***** Extracted material

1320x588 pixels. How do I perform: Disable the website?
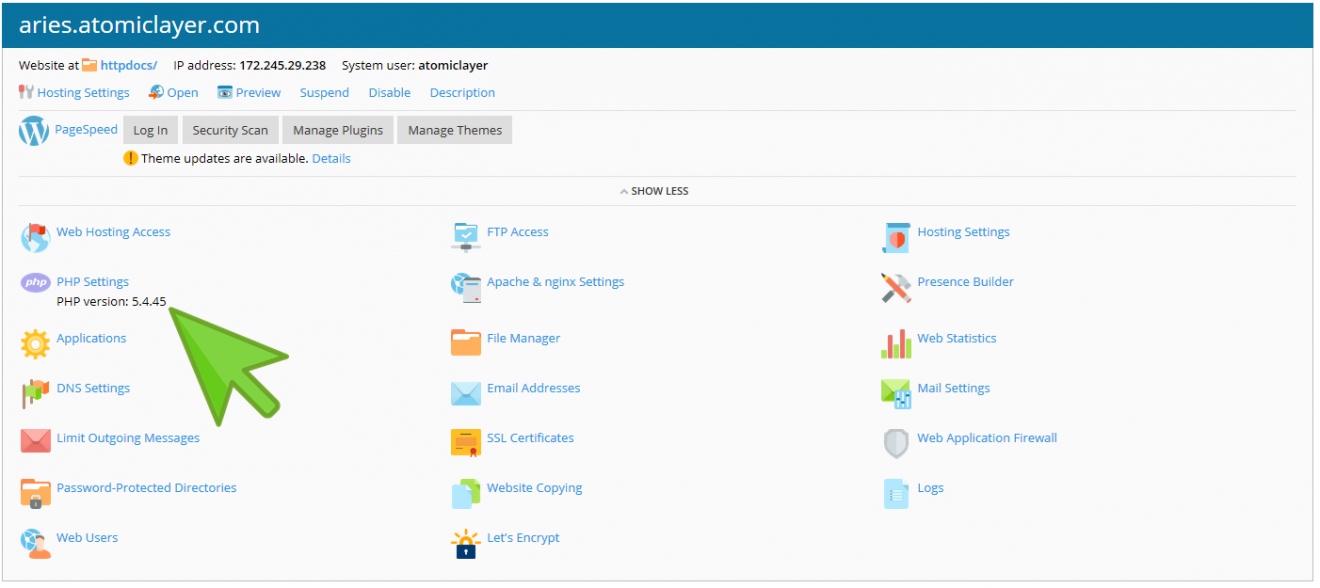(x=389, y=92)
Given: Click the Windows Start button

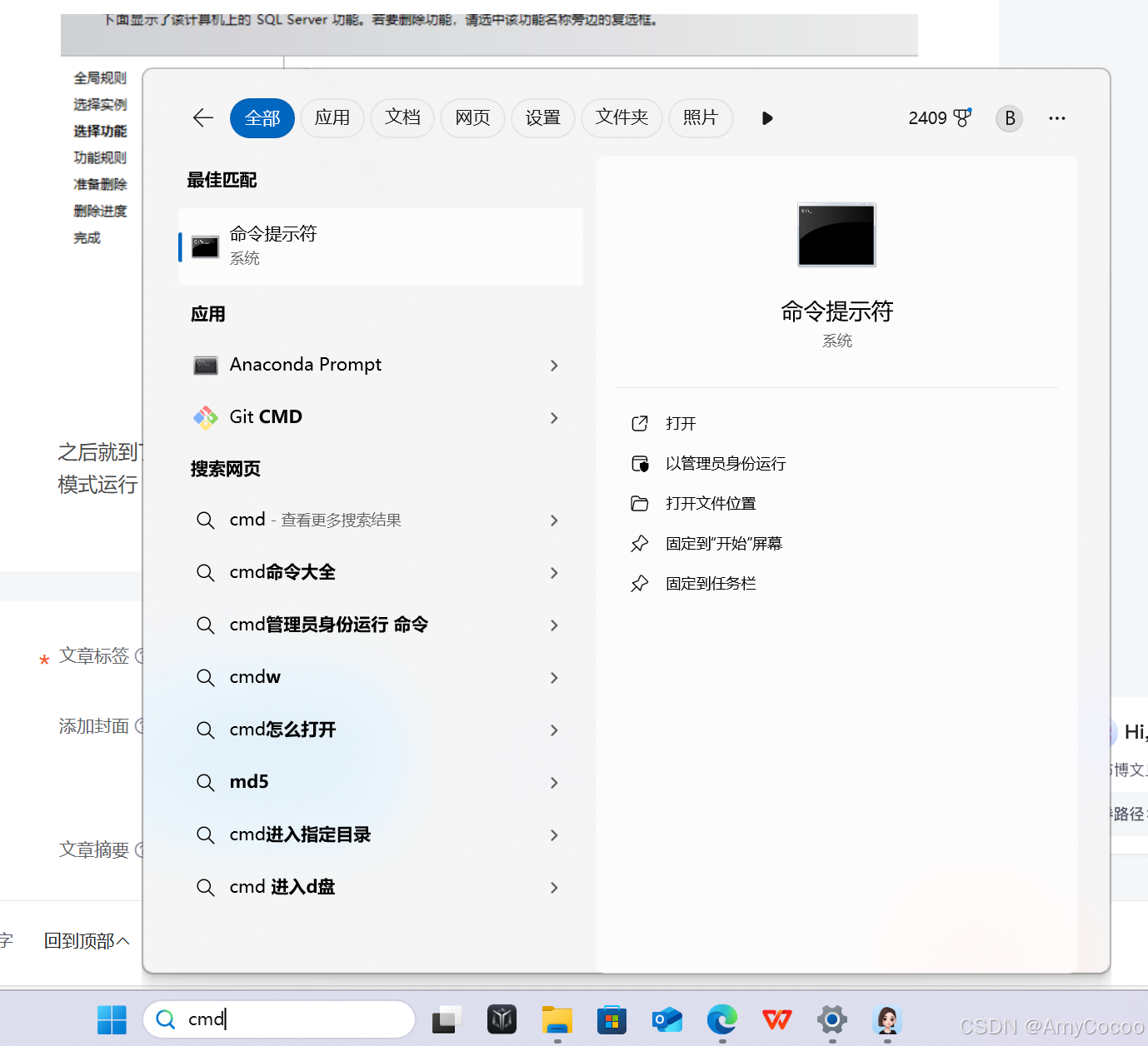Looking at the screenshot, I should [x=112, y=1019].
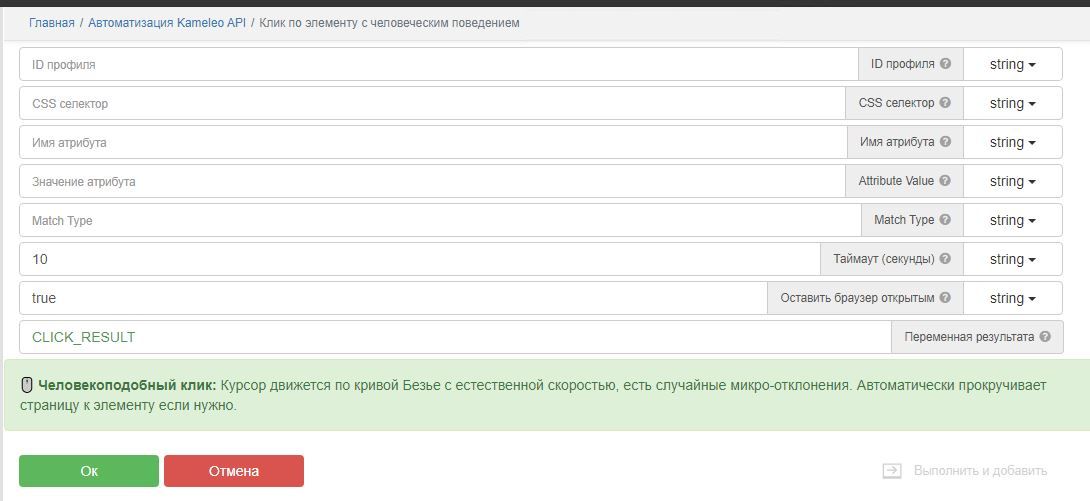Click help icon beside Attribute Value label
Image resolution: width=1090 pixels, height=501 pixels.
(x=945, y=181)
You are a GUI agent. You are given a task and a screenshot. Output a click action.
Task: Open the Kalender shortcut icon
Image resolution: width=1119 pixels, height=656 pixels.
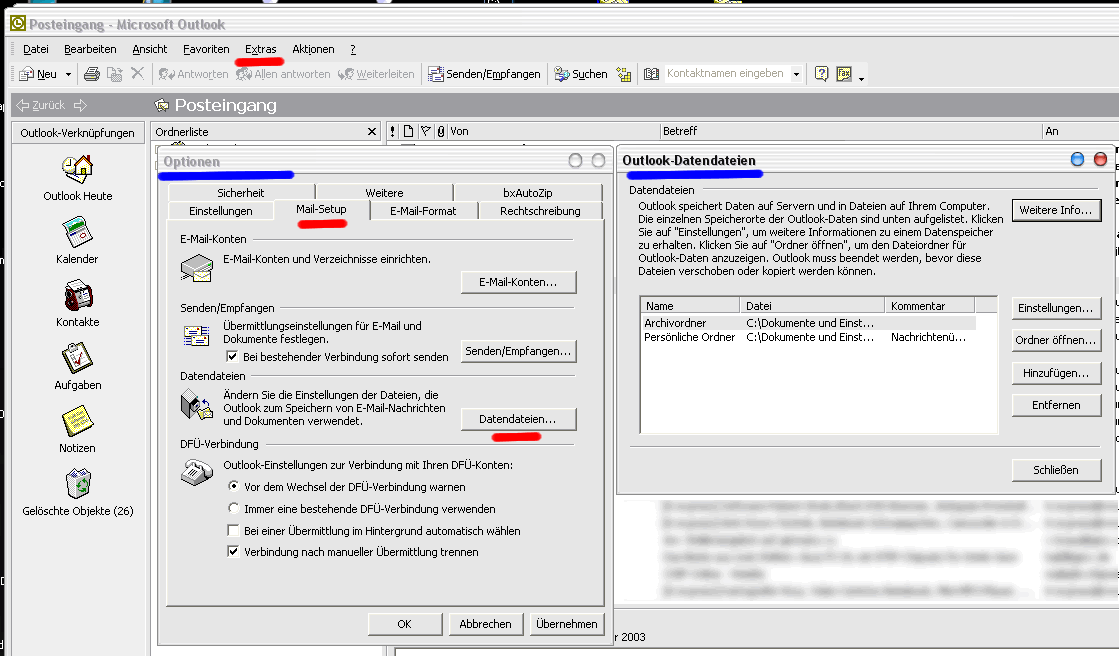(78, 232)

**********

With the pictures omitted, restate every entry above word for word.

1320x588 pixels. How do I perform: Disable the website?
(x=389, y=92)
Given: Click the Windows Start button

Looking at the screenshot, I should [x=112, y=1019].
Click help icon beside Attribute Value label
Image resolution: width=1090 pixels, height=501 pixels.
(x=945, y=181)
You are a GUI agent. You are given a task and a screenshot. Output a click action.
Task: Open the Kalender shortcut icon
Image resolution: width=1119 pixels, height=656 pixels.
(78, 232)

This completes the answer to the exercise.